▽

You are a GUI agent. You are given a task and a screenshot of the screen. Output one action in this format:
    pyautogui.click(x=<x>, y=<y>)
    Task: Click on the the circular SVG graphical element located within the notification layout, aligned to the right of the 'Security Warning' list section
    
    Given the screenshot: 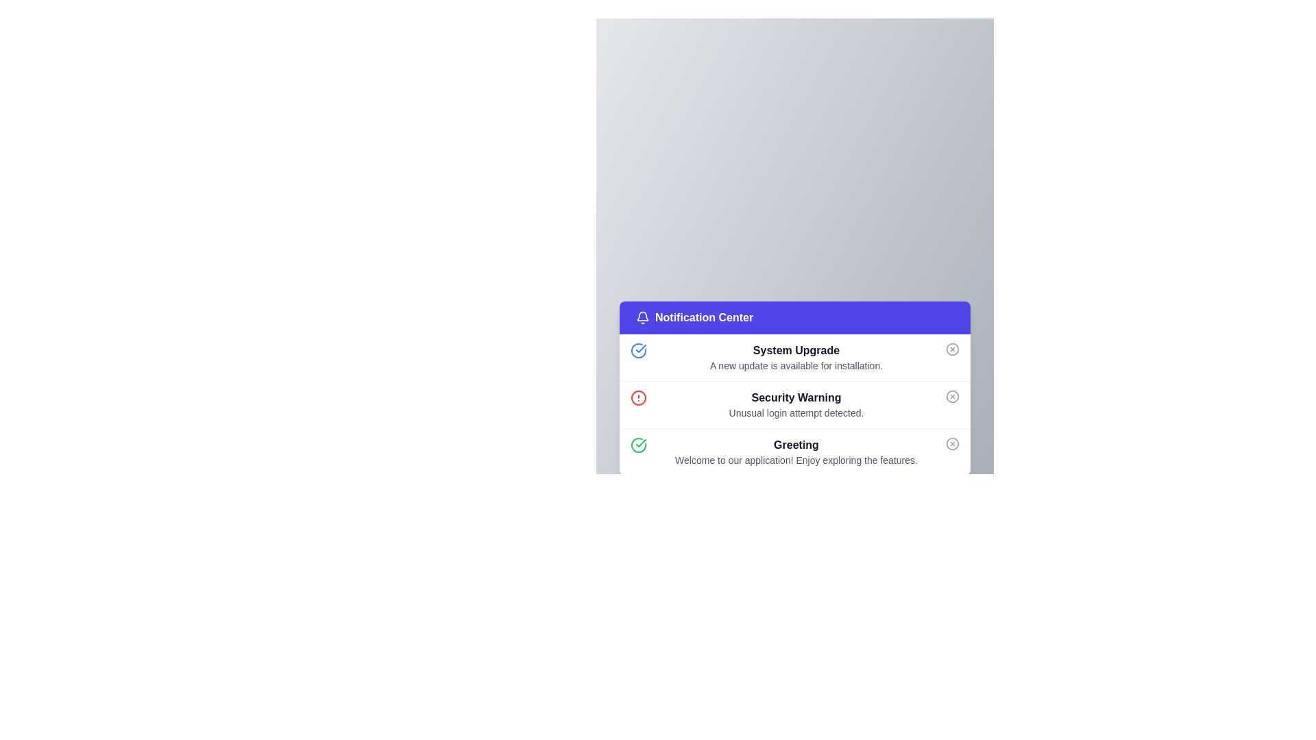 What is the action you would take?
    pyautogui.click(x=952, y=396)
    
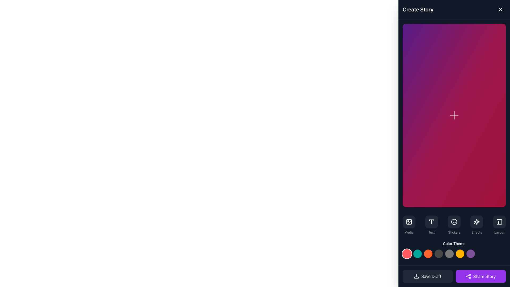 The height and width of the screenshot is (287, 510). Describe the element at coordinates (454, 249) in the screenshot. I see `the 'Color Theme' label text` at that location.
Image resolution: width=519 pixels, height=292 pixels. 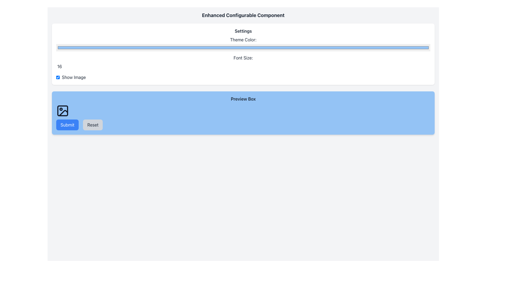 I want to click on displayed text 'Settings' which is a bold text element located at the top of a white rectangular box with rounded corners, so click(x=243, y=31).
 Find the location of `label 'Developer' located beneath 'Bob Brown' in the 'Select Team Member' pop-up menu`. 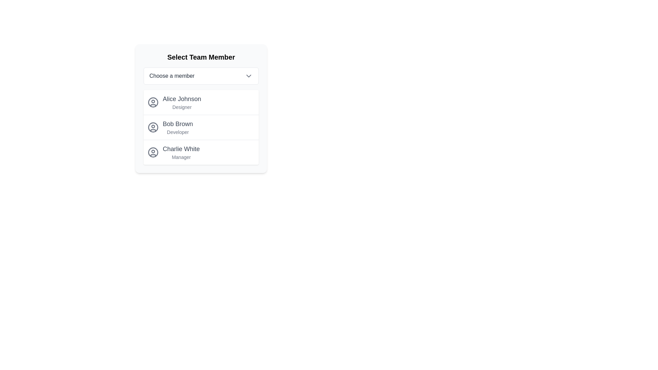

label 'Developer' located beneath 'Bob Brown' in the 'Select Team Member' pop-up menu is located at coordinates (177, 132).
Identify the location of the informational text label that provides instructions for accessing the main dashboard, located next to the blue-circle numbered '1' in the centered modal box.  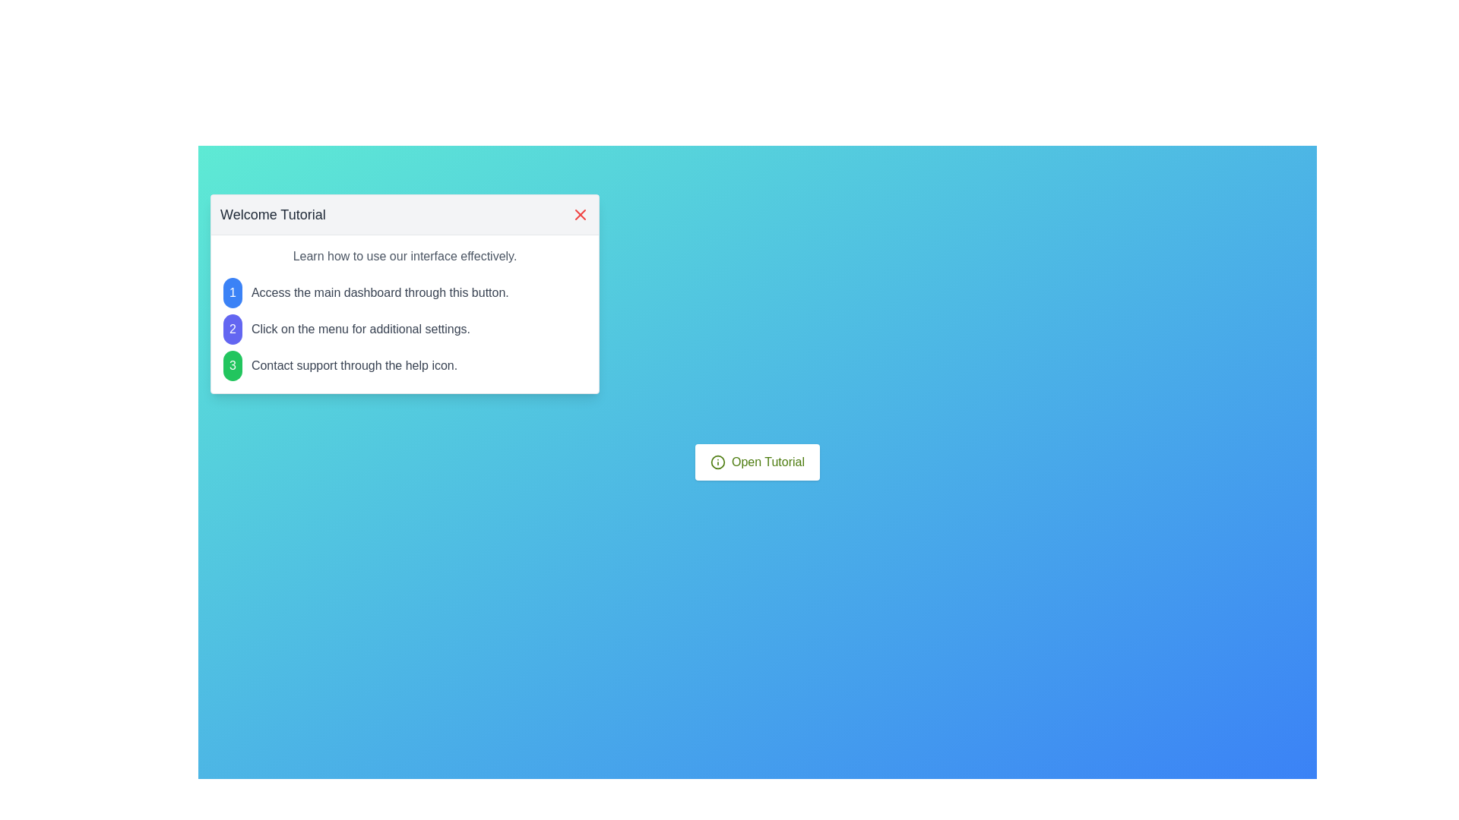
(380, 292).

△
▽

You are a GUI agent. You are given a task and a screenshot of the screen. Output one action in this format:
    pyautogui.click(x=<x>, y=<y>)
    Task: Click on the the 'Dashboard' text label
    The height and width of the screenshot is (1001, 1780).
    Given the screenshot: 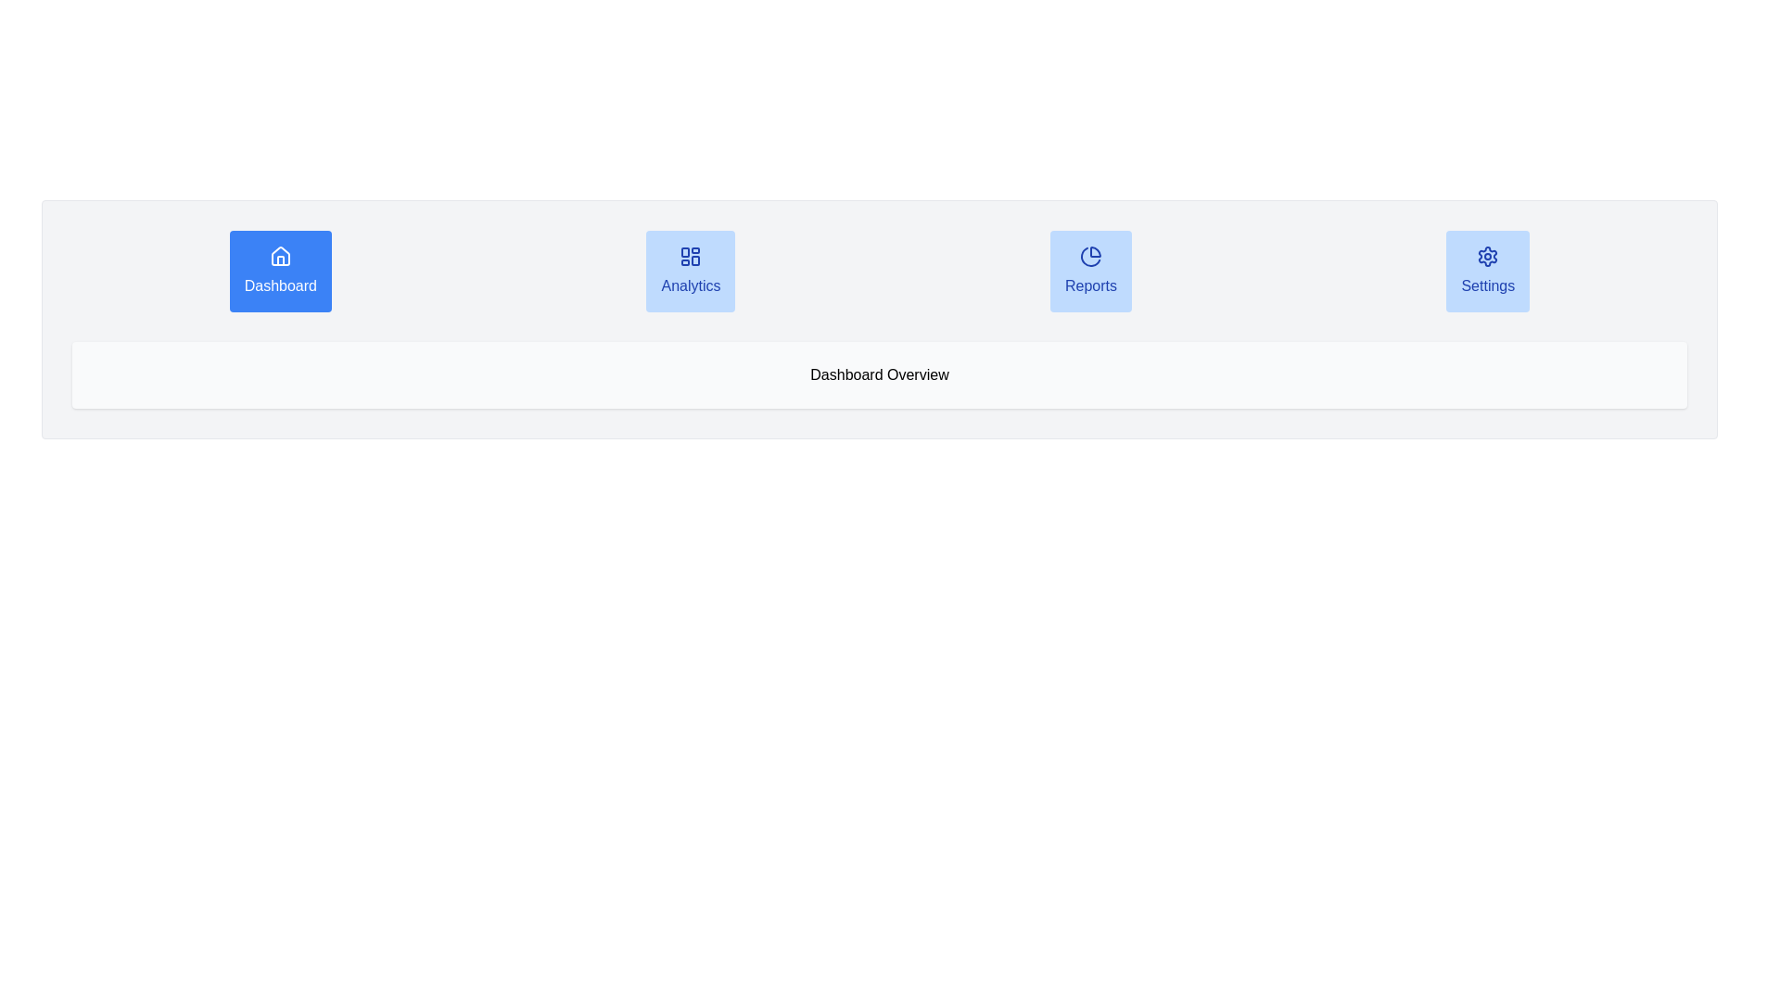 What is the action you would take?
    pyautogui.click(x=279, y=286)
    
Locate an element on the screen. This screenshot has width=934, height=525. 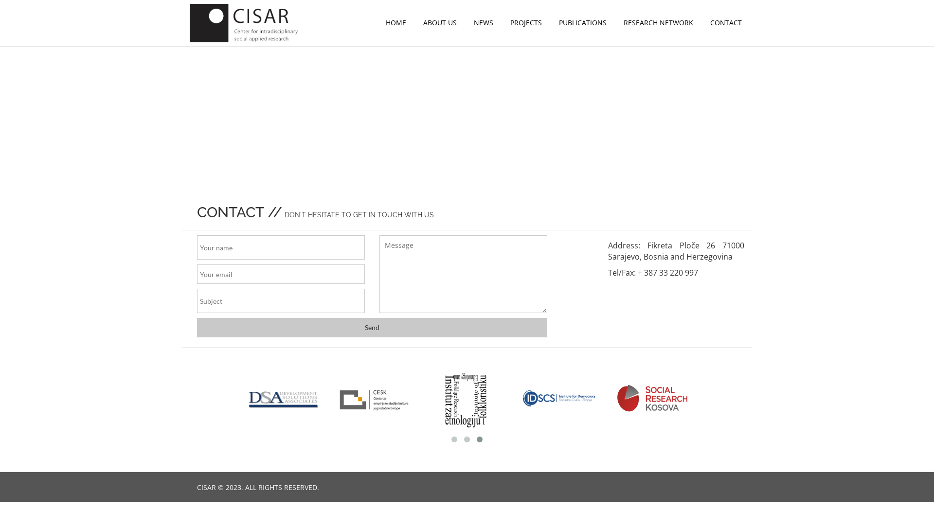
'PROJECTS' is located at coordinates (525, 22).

△

*Given exercise*.
Lay out the items from the line with "Locate an element" to the line with "coordinates (525, 22)." as a two-column CSV headed instruction and reply, with one row per item, each value in a single quoted field, and line breaks changed to spaces. Leave the pictures out.

*Response*.
instruction,reply
"Locate an element on the screen. This screenshot has width=934, height=525.","'PROJECTS' is located at coordinates (525, 22)."